## Description of the task
Reproduce exactly the lines below from the one containing "Dyan Reaveley (199, 190)" through the one containing "February 6, 2012 at 4:17 PM (84, 1949)", including both, and nothing else.

## Given information
┌────────

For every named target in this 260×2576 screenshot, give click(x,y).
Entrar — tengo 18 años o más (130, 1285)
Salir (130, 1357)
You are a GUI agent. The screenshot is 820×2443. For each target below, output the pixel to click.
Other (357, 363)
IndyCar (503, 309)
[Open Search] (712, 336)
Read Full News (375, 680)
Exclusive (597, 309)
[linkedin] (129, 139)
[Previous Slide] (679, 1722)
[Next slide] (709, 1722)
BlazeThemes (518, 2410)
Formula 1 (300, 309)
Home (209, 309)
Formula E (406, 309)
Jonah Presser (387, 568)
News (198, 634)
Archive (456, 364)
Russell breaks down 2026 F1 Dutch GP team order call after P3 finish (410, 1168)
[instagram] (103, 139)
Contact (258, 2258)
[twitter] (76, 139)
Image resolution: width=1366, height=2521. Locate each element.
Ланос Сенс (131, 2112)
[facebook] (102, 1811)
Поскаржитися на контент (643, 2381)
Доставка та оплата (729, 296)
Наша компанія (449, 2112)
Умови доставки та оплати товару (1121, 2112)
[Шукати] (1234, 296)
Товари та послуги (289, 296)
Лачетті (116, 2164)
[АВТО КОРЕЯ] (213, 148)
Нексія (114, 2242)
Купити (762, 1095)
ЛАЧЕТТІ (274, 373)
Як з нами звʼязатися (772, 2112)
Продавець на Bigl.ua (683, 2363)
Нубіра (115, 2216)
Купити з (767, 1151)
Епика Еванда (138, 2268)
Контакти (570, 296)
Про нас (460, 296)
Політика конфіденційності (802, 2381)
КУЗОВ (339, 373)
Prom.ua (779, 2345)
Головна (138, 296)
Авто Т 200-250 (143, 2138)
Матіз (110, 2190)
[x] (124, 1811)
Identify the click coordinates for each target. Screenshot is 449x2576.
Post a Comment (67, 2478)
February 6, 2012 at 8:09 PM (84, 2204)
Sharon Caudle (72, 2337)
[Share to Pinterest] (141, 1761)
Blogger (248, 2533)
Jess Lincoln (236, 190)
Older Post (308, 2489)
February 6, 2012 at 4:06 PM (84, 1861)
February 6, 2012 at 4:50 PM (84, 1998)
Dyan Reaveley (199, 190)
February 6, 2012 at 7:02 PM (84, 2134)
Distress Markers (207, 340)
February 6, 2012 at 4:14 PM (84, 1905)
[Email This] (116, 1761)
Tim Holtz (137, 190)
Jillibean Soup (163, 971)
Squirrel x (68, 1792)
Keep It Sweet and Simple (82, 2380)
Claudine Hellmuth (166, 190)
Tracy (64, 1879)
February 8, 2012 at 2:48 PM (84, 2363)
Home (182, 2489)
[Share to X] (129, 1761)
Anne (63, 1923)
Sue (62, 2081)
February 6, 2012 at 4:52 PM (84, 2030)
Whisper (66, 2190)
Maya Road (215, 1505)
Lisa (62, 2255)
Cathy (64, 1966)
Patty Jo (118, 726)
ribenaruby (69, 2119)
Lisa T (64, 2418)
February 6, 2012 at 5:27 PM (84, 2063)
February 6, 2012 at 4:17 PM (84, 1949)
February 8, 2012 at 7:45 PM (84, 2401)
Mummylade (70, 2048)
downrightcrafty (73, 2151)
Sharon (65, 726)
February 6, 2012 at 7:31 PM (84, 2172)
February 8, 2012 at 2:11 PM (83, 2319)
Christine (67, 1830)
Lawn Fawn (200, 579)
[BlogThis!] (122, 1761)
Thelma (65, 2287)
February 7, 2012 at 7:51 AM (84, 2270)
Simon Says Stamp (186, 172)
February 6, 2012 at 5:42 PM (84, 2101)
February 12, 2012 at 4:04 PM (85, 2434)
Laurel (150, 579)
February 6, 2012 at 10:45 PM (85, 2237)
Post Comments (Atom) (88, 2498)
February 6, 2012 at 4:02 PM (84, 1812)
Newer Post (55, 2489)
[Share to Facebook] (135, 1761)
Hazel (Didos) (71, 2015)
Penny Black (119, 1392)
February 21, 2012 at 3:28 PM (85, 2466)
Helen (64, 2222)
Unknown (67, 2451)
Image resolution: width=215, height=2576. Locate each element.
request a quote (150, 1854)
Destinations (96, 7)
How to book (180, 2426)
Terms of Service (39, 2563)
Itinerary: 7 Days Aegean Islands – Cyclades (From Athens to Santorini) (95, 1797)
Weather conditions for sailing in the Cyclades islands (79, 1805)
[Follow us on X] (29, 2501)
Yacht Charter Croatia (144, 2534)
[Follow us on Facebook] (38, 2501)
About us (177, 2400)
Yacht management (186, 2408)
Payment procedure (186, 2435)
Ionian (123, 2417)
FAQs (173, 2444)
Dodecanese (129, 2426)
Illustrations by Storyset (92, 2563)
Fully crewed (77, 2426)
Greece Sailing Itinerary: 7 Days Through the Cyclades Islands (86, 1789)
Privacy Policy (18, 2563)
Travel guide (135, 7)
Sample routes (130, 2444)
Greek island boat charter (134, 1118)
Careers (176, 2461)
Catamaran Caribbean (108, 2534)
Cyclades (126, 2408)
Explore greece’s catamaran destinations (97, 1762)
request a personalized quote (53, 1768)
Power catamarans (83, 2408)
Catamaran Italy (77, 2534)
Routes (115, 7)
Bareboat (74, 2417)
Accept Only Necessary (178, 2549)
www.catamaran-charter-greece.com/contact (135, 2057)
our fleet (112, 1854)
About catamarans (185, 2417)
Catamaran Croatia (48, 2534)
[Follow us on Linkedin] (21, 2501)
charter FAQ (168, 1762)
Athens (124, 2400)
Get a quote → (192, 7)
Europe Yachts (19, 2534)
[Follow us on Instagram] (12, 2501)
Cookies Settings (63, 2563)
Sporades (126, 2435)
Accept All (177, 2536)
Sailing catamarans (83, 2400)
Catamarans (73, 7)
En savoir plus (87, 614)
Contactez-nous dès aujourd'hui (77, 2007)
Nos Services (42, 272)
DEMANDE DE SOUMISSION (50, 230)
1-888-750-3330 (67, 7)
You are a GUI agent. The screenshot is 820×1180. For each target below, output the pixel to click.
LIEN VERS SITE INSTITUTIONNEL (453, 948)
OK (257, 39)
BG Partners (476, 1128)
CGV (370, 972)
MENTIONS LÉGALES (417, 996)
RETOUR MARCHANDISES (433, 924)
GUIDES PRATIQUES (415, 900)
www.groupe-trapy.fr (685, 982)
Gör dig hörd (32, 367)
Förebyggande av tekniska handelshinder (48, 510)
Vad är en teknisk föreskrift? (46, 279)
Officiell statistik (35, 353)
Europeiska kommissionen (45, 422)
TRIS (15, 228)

└────────

## Result below
Dyan Reaveley (199, 190)
February 6, 2012 at 7:02 PM (84, 2134)
Distress Markers (207, 340)
February 6, 2012 at 4:14 PM (84, 1905)
[Email This] (116, 1761)
Tim Holtz (137, 190)
Jillibean Soup (163, 971)
Squirrel x (68, 1792)
Keep It Sweet and Simple (82, 2380)
Claudine Hellmuth (166, 190)
Tracy (64, 1879)
February 8, 2012 at 2:48 PM (84, 2363)
Home (182, 2489)
[Share to X] (129, 1761)
Anne (63, 1923)
Sue (62, 2081)
February 6, 2012 at 4:52 PM (84, 2030)
Whisper (66, 2190)
Maya Road (215, 1505)
Lisa (62, 2255)
Cathy (64, 1966)
Patty Jo (118, 726)
ribenaruby (69, 2119)
Lisa T (64, 2418)
February 6, 2012 at 5:27 PM (84, 2063)
February 6, 2012 at 4:17 PM (84, 1949)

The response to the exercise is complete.